Du ciné-théâtre ou bien du ciné-spectacle… Le regard du spectateur se dirige ,alternativement et en même temps, de la scène à l’écran. Avec d’un côté, les  trois personnages féminins, dont la présence fantomatique n’en est pas moins intense. La grâce des trois jeunes femmes diffuse un éclat de sensualité. Anne Sée pour Olga, Julie Denisse pour Macha et Emmanuelle Wion pour Irina-excellentes-courent et dansent sur le plateau.
De l’autre côté, sur l’écran: un hors-scène qui est encore la scène avec le paysage hivernal ou estival de la Nature mère-le spectacle est composé de saisons -champs d’herbes hautes de campagne sauvage et d’arbres aux branches lourdes de feuilles frémissantes traverseés  par une  eau vive, dont les résonances musicales caressent l’oreille du public,  et  trilles entêtantes des oiseaux au printemps.

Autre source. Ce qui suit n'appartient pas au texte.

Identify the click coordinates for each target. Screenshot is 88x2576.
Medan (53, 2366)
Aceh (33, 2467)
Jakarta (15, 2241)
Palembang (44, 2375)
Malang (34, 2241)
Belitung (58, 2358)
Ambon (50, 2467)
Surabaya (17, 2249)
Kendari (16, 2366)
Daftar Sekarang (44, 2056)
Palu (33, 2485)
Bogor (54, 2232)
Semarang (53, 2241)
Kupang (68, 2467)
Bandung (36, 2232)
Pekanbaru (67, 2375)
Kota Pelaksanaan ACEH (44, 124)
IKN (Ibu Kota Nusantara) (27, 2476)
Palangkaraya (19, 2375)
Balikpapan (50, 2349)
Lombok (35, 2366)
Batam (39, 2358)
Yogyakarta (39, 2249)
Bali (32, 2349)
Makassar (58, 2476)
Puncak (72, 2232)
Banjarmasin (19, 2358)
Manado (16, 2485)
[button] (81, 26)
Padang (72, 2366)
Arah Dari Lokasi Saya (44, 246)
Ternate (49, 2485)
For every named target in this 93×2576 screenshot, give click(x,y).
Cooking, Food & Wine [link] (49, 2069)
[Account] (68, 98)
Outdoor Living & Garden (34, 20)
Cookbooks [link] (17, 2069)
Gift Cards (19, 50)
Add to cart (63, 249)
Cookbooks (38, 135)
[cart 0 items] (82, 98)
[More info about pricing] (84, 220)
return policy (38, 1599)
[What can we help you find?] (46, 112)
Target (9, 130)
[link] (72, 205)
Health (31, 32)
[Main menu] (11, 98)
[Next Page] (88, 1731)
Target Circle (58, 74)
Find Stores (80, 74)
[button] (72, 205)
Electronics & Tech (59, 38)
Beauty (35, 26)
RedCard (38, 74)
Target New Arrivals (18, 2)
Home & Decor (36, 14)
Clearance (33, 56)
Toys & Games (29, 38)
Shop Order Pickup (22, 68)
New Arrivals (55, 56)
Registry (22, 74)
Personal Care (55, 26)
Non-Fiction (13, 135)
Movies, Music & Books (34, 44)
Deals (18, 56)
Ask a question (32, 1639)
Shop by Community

Claude Guyonnet, Gérard Hardy, François Marthouret, Nicolas Martel, Patrick Pineau et Laurent Ziserman – sont les maîtres pleins de verve de l’écran.
Ils vivent hors plateau tout en s’accordant des « rencontres » avec les femmes sur la scène. D’un visage expressif agrandi à la silhouette de marionnette sur la scène, les échanges s’accomplissent à l’aide d’un geste, de la tonalité d’une voix ou de la tournure d’un dos. Les lumières sur un visage multiplient les reflets de miroir dans le miroir, et l’infiniment petit côtoie l’infiniment grand grâce au jeu des masques et marionnettes.
La main de Verchinine dont est amoureuse Macha devient sur l’écran un refuge dans lequel vient se lover la jeune femme attristée par le départ de l’amant. Cette main expressive contredit une autre toutaussi éloquente mais contrite de l’époux non aimé. Tendresse et émotion dans une ambiance de cinéma muet pour dire l’inexprimable, la force de la douleur et celle du plaisir d’être au monde.

Véronique Hotte

Cap Sud–Centre culturel à Poitiers. Jusqu’au 17 février 2013, vendredi, samedi à 20h30, dimanche à 16h. T : 05-49-62-97-47

 Spectacles à voir en février : à 20 h 30 les vendredis 1er, 8 et 15, samedis 2, 9 et 16, et à 16 h les dimanches 3, 10 et 17.